/CMPS242Project

Yelp Data Challenge Project

Primary LanguagePython

CMPS242Project

This is the class project for CMPS 242 using data from the Yelp Dataset Challenge. Currently we only support python 2, and anything less than 8GB of ram will crash.

Preprocessing

Tools we need:

  • pandas
sudo pip install pandas
  • nltk
sudo pip install nltk
  • download packages in nltk
>>> import nltk
>>> nltk.download()
  • scikit-learn for comparison
sudo pip install -U scikit-learn

Data we need:

  • yelp_academic_dataset_business.json
  • yelp_academic_dataset_review.json

First use json_to_csv_converter.py from this repository to convert the json files into csv format (yelp_academic_dataset_business.json and yelp_academic_dataset_review.json to yelp_academic_dataset_business.csv and yelp_academic_dataset_review.csv).

Use these two commands on the shell.

python json_to_csv_converter.py yelp_academic_dataset_business.json
python json_to_csv_converter.py yelp_academic_dataset_review.json

Put these two files into 'data' directory. Then run Preprocess.py to generate pickled feature files. Here we randomly sample 1% of the dataset, since processing the entire dataset would take too much time. Optionally give flags (-u, -b, -l, -a, -t) to select the features to use. Run the following command to see detailed messages about the options.

python Preprocess.py -h

For instance, run the command below to generate feature files using unigrams, LIWC scores, and TF-IDF frequency:

python Preprocess.py -u -l -t

Then find all the features file will be put into the directory

jar_of_/pickle-l-t-u

##Modeling and Prediction Run the file Process.py with required keyword arguments (-c, -d) to train a model and predict.
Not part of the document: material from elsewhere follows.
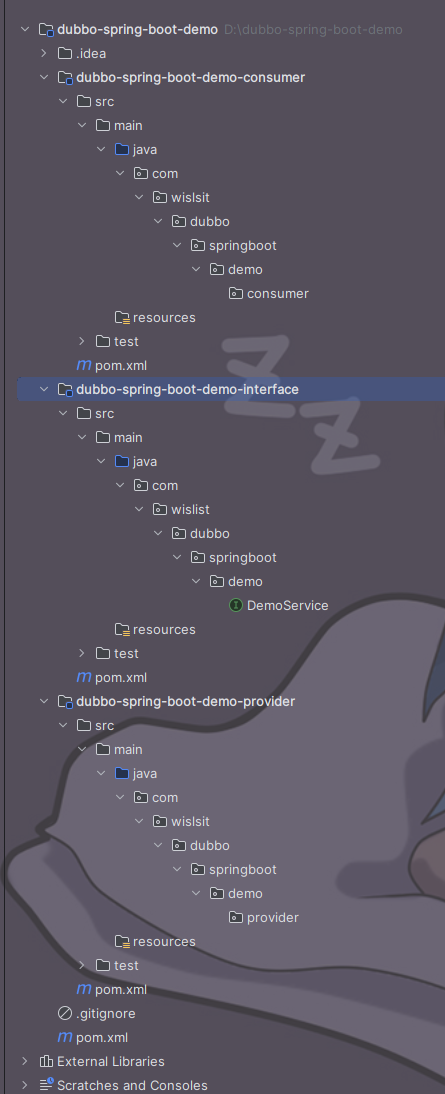Screen dimensions: 445x1094
Task: Select the provider package in tree
Action: (x=273, y=917)
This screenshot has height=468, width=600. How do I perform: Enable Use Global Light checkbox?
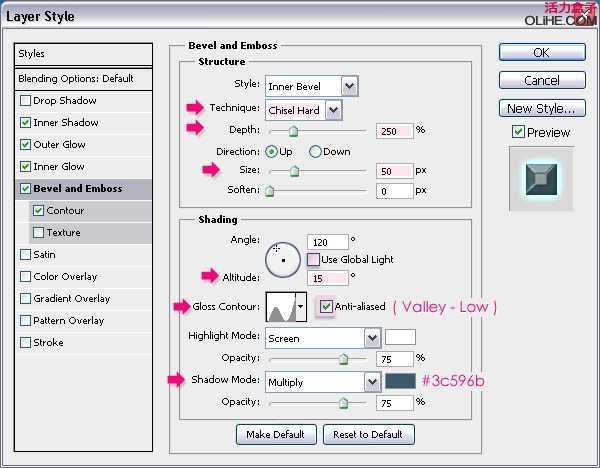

Run the following command to detailed messages about the required arguments.

python Process.py -h

For instance, run the command below to build a Naive Bayes classifier trained on the features selected above (unigrams, LIWC scores, and TF-IDF frequency).

python Process.py -c nb -d pickle-l-t-u

The prediction result will be printed to sys.stdout as follows, showing the accuracy, precision, recall, and F1 score:

Recall = number of results returned Precision = number of correct results returned Fscore = weighted average of the precision and recall Accuracy = correctness with respect to the anotatted data

=====================================================
Results:
  Accuracy:     0.752411455812
  Precision:    0.793605698051
  Recall:       0.930122403039
  F1 score:     0.856458090426
=====================================================

word_category_counter is a LIWC simulator script created and distributed within the NLDS lab. It uses the LIWC.dic data file to simulate the functionality of LIWC.